- _EXERCISE_
Reproduce exactly, and only, the lines running from the start of the entries below to the line containing "Open the Gallery images icon".

- _DATA FOR THE TASK_
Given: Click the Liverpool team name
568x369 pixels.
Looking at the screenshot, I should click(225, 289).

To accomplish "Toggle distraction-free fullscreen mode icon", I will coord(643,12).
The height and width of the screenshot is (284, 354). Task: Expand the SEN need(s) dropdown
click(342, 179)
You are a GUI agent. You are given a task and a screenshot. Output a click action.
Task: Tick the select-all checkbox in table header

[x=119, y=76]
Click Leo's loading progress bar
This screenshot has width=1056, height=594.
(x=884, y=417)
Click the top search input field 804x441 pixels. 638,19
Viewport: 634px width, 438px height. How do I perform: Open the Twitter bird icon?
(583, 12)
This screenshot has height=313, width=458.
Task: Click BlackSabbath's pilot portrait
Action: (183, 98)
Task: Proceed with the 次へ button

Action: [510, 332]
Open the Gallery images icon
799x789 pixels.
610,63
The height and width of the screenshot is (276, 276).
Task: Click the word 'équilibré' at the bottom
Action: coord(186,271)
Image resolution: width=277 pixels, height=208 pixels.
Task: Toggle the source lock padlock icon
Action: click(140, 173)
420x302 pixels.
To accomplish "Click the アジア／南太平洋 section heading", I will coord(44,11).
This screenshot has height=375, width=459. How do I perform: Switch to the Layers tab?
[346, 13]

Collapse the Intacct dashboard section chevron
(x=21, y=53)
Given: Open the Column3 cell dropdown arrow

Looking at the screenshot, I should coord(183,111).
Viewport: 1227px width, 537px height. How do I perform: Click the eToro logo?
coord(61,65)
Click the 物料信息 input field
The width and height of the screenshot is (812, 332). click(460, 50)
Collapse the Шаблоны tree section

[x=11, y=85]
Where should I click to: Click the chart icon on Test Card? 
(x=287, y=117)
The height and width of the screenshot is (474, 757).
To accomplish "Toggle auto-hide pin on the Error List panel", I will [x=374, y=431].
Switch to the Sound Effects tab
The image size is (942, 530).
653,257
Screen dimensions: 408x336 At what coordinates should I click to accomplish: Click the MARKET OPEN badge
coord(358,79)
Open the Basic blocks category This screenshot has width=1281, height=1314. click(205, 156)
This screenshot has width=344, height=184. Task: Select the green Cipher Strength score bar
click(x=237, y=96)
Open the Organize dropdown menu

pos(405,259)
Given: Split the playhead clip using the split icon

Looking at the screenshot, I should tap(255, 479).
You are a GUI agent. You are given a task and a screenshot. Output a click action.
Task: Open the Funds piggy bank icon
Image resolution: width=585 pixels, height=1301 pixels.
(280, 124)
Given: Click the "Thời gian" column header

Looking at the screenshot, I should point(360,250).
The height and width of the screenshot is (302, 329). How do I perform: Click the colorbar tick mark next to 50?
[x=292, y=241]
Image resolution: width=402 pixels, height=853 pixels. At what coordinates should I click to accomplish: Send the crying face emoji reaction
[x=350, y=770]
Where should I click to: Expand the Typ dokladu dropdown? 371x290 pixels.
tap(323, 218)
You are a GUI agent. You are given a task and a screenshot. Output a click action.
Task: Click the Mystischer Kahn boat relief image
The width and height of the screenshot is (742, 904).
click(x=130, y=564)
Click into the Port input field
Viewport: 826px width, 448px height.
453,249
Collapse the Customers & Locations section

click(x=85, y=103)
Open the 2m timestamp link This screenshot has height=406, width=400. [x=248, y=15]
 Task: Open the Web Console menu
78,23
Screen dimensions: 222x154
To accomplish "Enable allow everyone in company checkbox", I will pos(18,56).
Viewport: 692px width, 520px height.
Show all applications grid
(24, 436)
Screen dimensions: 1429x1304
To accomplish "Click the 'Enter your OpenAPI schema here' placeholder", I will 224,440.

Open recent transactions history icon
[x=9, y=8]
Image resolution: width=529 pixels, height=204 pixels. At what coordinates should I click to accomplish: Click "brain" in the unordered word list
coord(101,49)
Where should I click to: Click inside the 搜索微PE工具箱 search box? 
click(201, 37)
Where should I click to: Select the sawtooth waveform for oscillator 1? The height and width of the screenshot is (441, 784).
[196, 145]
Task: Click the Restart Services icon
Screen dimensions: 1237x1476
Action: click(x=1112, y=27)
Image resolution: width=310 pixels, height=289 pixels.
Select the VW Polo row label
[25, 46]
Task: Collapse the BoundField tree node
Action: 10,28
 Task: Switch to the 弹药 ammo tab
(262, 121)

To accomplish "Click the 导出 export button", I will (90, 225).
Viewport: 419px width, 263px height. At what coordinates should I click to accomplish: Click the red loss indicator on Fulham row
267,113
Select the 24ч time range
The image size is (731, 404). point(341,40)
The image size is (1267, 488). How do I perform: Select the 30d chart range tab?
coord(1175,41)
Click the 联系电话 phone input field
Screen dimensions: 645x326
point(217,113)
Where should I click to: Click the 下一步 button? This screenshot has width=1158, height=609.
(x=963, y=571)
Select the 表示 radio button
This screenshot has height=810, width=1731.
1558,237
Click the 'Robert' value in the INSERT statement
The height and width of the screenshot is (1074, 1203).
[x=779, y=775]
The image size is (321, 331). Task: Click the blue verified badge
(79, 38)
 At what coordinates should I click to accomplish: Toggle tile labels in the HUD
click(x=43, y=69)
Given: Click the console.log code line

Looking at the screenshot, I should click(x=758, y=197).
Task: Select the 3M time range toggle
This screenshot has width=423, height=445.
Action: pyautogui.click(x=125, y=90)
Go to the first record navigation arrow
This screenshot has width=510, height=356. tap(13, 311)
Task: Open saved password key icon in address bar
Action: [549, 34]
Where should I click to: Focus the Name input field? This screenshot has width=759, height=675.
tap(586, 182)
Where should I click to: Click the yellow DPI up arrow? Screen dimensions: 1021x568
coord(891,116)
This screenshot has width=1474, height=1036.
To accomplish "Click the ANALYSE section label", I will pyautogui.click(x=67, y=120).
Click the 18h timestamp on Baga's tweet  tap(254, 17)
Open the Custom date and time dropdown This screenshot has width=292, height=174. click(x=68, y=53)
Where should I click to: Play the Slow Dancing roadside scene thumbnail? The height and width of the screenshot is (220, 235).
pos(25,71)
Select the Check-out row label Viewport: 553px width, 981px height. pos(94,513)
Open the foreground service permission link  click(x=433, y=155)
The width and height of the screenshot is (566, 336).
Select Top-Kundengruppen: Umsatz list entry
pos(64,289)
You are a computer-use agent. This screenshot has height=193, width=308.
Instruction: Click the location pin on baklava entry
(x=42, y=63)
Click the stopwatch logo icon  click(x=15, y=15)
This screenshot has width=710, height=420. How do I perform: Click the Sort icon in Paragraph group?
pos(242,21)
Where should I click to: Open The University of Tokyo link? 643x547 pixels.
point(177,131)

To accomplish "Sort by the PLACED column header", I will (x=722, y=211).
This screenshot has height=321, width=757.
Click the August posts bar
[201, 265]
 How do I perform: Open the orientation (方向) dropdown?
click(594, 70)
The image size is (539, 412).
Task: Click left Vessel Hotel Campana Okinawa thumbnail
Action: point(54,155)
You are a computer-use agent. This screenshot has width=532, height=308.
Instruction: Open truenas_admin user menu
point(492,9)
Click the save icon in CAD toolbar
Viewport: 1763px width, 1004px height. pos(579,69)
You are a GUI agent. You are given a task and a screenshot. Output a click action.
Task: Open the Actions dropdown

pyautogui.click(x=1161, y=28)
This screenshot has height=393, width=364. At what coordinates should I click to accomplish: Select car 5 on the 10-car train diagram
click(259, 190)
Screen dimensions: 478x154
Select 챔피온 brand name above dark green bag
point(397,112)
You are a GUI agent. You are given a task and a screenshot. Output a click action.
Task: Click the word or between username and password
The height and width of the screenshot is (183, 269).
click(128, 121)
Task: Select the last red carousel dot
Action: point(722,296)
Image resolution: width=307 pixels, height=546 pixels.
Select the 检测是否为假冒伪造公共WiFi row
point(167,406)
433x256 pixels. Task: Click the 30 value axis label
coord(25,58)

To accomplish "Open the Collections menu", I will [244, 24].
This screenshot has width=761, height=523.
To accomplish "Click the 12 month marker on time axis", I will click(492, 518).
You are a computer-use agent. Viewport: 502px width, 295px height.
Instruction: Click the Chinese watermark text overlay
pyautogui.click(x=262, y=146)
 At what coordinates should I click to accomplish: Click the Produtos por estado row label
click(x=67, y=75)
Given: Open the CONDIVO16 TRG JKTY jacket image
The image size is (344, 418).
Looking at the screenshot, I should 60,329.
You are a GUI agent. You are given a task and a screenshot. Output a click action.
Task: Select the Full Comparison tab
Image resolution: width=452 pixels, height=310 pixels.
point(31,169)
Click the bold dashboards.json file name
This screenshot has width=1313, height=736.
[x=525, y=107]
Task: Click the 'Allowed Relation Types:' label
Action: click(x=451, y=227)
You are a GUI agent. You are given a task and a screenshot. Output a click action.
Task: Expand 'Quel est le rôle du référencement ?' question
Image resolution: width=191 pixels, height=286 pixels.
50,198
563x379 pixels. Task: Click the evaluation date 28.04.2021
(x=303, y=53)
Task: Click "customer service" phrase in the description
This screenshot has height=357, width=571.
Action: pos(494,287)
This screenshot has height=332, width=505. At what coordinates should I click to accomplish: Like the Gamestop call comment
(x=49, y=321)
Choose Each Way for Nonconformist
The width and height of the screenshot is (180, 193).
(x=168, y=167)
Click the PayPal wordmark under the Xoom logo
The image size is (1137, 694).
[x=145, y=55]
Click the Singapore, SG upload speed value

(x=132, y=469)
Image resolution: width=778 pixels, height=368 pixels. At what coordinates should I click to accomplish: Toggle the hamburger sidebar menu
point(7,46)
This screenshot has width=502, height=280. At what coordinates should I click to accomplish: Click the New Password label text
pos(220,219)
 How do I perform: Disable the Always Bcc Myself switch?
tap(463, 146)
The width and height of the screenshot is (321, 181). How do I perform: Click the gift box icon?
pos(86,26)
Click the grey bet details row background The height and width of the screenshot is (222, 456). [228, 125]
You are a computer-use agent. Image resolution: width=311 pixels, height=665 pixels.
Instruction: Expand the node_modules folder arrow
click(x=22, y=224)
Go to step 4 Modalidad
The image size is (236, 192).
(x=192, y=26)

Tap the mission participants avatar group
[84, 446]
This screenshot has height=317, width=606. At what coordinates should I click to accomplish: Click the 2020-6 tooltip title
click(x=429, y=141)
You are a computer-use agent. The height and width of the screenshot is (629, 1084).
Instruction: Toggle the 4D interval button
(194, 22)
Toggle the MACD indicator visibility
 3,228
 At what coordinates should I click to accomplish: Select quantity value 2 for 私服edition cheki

- _ANSWER TO THIS PROBLEM_
Given: Click the Liverpool team name
568x369 pixels.
Looking at the screenshot, I should click(225, 289).

To accomplish "Toggle distraction-free fullscreen mode icon", I will coord(643,12).
The height and width of the screenshot is (284, 354). Task: Expand the SEN need(s) dropdown
click(342, 179)
You are a GUI agent. You are given a task and a screenshot. Output a click action.
Task: Tick the select-all checkbox in table header

[x=119, y=76]
Click Leo's loading progress bar
This screenshot has width=1056, height=594.
(x=884, y=417)
Click the top search input field 804x441 pixels. 638,19
Viewport: 634px width, 438px height. How do I perform: Open the Twitter bird icon?
(583, 12)
This screenshot has height=313, width=458.
Task: Click BlackSabbath's pilot portrait
Action: (183, 98)
Task: Proceed with the 次へ button

Action: [510, 332]
Open the Gallery images icon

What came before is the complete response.